第二話:傘の中で、君と話した

【SE:雨粒がポツポツと窓を叩く音】


教室の窓際。静かに降り出した雨が、昼休みのざわめきをやわらげるように、空気を包み込んでいた。


「……あ、降ってきちゃったね」


そう言ったのは、隣の席の神谷紬(かみや・つむぎ)。

長い黒髪に、ちょっと天然な雰囲気。だけど、時々、やけに鋭いことを言う。


傘、持ってる?と訊こうとして、僕は自分の鞄にそれが入っていないことに気づいた。


「忘れた?」


紬の声が少しだけ笑っている。


「……うん。どうしよう」


「あたしの、入る?」


紬が差し出したのは、黒地に小さな花柄の折りたたみ傘。


「え、でも、それ……」


「二人なら、ちょっとだけ濡れるくらいで済むよ?」


にっこりと微笑むその表情が、なぜか胸に残った。


――なんで、こんなにも“やさしい”んだろう。


【SE:チャイムが鳴る】


放課後、僕たちはその小さな傘の下、駅までの道を歩いた。


「ねえ」


「うん?」


「……なんか、昔もこんなことあったような、気がするんだ」


「え?」


「ほら、小さい頃。
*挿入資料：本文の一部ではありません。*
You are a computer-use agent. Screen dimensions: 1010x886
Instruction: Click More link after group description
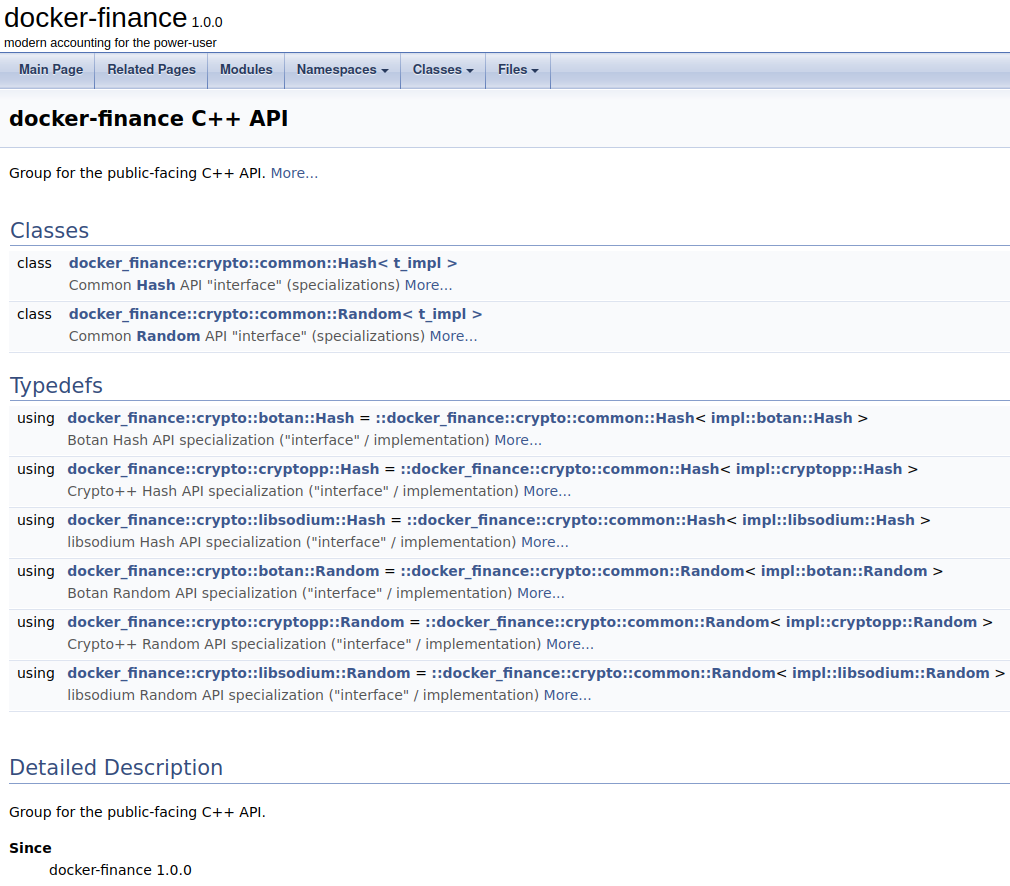294,173
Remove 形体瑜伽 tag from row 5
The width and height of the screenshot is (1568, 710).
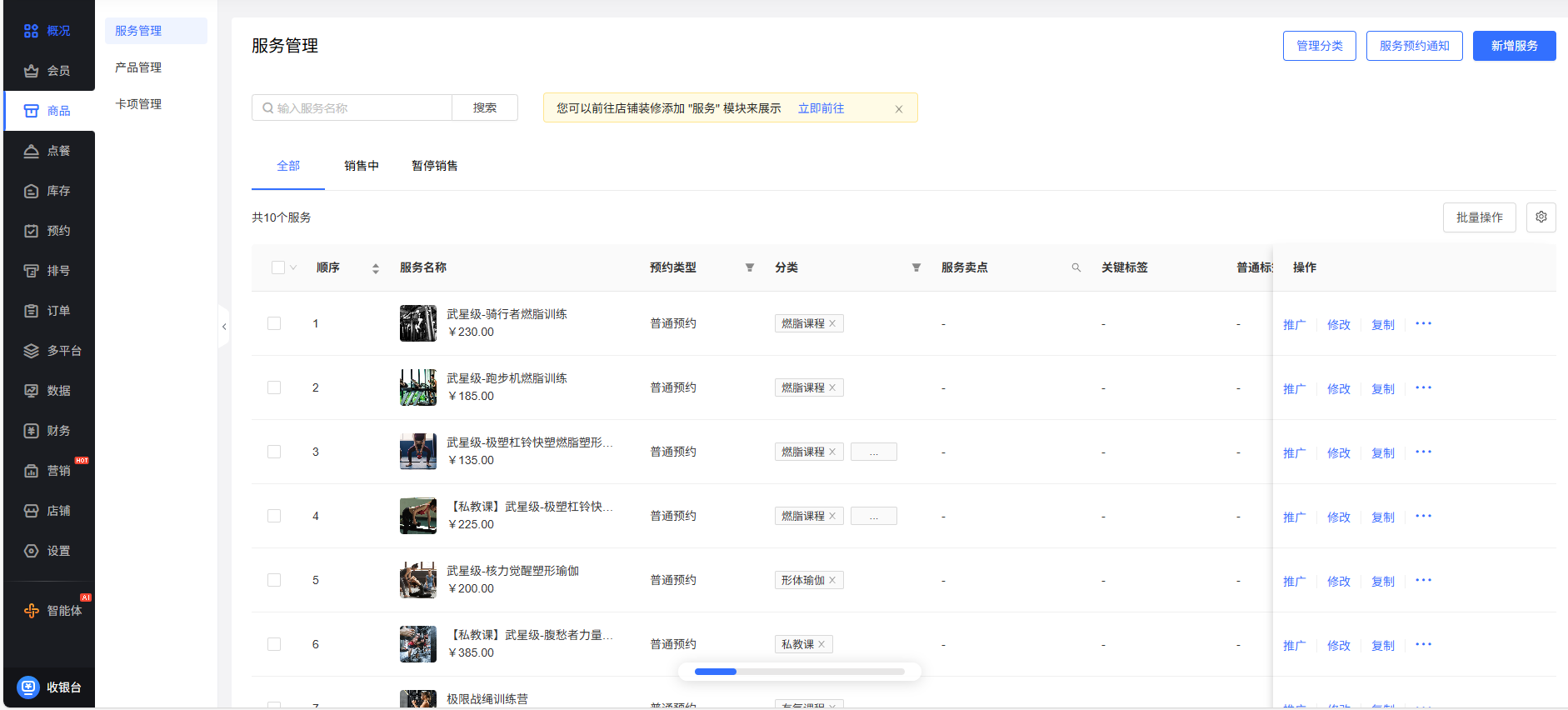pyautogui.click(x=832, y=580)
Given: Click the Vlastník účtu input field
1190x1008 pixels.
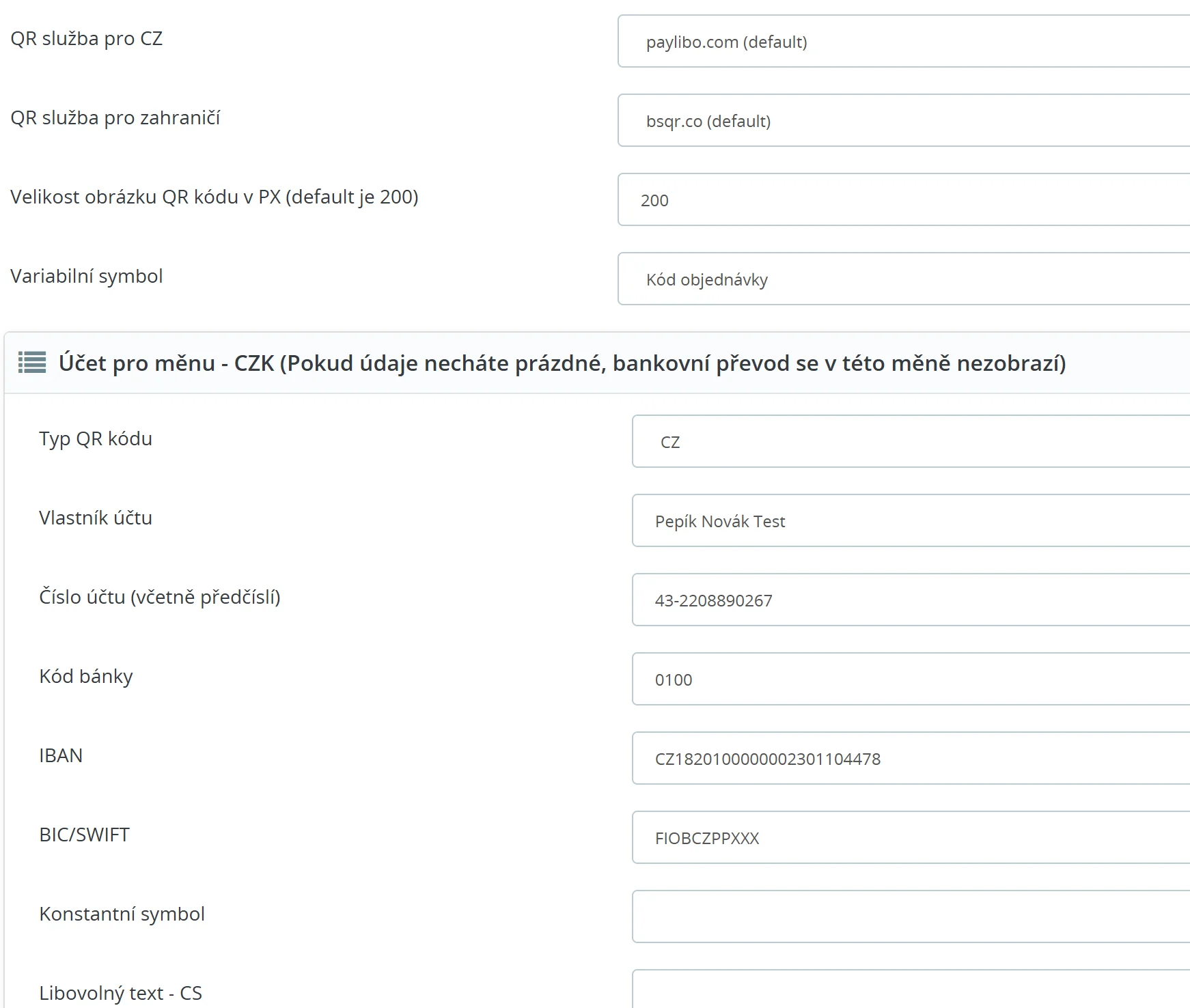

たぶん……同じ雨の日」


僕は、はっとする。


その記憶は、まだ曖昧なまま。けれど紬の声が、その断片をそっと引き寄せた。


傘の中、淡く香るシャンプーのにおい。手の甲に触れた、紬の指。


雨は、やまなかったけれど――

僕たちの心は、少しだけ、あたたかくなった気がした。